Participant characteristics were summarised using descriptive statistics and compared by analgesic medication use using the Wilcoxon rank sum or chi-square tests. Vital status was determined using data from the National Death Index, cancer registries, the LexisNexis database and patient contact. Follow-up time was calculated as the time from the interview to death or the date of last contact. Multivariable Cox proportional hazard (PH) models were used to estimate hazard ratios (HR) and 95% confidence intervals (CI) for the association of analgesic medication use (ever, frequency [<30 and ≥30 days/month], and duration [≤5 years, >5 years]) with risk of all-cause mortality. The categories for frequency and duration of use were determined by prior literature and data distribution.

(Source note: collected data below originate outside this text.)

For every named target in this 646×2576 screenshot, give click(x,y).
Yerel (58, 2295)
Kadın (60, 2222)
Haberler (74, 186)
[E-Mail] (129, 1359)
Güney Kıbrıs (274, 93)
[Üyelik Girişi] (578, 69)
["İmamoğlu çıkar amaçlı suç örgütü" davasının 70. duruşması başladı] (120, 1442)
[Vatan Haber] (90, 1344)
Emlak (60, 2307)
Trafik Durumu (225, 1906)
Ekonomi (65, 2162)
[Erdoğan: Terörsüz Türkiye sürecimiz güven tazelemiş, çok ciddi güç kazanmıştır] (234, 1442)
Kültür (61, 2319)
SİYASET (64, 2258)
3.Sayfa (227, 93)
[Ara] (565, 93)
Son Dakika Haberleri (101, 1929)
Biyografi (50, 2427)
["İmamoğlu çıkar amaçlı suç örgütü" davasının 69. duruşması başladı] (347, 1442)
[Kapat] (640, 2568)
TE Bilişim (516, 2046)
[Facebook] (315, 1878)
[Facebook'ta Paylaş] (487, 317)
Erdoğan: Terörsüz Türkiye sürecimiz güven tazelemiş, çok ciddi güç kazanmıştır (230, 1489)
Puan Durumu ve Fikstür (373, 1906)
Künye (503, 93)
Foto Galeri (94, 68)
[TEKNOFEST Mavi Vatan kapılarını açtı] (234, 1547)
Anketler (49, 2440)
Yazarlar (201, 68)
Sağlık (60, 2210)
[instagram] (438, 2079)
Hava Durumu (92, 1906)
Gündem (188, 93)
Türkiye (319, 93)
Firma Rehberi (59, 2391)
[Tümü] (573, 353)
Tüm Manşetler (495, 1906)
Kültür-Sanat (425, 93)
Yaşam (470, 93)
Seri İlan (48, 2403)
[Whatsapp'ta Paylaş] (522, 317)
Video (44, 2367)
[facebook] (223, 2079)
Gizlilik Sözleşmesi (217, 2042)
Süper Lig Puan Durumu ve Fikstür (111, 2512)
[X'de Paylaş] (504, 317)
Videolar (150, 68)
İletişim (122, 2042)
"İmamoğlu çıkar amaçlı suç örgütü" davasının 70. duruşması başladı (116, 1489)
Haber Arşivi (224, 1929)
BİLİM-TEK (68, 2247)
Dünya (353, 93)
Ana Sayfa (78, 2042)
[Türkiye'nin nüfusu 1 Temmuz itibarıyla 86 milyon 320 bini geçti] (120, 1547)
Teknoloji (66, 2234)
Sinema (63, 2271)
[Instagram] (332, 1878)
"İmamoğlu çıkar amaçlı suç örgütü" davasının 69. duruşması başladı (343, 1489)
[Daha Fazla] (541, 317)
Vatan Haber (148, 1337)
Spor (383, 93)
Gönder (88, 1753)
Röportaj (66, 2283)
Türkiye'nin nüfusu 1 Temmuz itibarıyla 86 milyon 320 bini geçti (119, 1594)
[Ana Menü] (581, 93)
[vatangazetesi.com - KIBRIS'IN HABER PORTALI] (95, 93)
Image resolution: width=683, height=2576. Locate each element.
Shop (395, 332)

Several potential confounders were considered in multivariable models, including age (continuous, years), geographic region (North [Illinois, Michigan, New Jersey and Ohio], Southeast [Georgia, North Carolina, South Carolina and Tennessee], and Southwest [Alabama, Texas, Louisiana]), stage (I, II, III and IV), histotype (high-grade serous carcinoma [HGSC]/carcinosarcoma, not HGSC/carcinosarcoma), smoking status (ever, never), physical activity (met vs. did not meet Physical Activity Guidelines for Americans [22]), body mass index ([BMI]; continuous, kg/m), Charlson comorbidity index [23] ([CCI]; 0, ≥1), education (high school graduate/GED or less, some college or college graduate), income (<$25,000, $25,000 to $74,999, ≥$75,000), insurance (any private insurance, any Medicaid and any Medicare as three separate variables) and debulking status (optimal, suboptimal). Of these, smoking status, physical activity, education and income did not appreciably change the results and were not included in the final models. Additionally, the use of each analgesic medication was included in the models to determine the independent effect of each analgesic medication, adjusting for the use of the others. Adjusted Kaplan-Meier curves were generated using the ggadjustedcurves() function in the survminer R package. The PH assumption was tested by evaluating Schoenfeld residuals and time x covariate interactions individually and collectively across all covariates. Histotype violated the PH assumption (p < 0.05) and was included as a strata term in the models. Stratified analyses were performed by histotype and the CCI (0 vs. ≥1).
Due to missing data on key covariates included in the models (ranging from 0.3% for insurance and 34% for debulking status), we imputed missing data using the multiple imputation by chained equations ('mice') R package. A Cox PH model was estimated, including the analgesic medications and all potential confounders described above, as well as the Nelson-Aalen estimate of the cumulative hazard [24]. The fraction of missing information was used to set the number of imputations (n = 39). The imputed and observed distributions of variables with missing data were comparable (Supplementary Table 1). As a sensitivity analysis, the primary analyses were repeated, restricting to participants with complete data.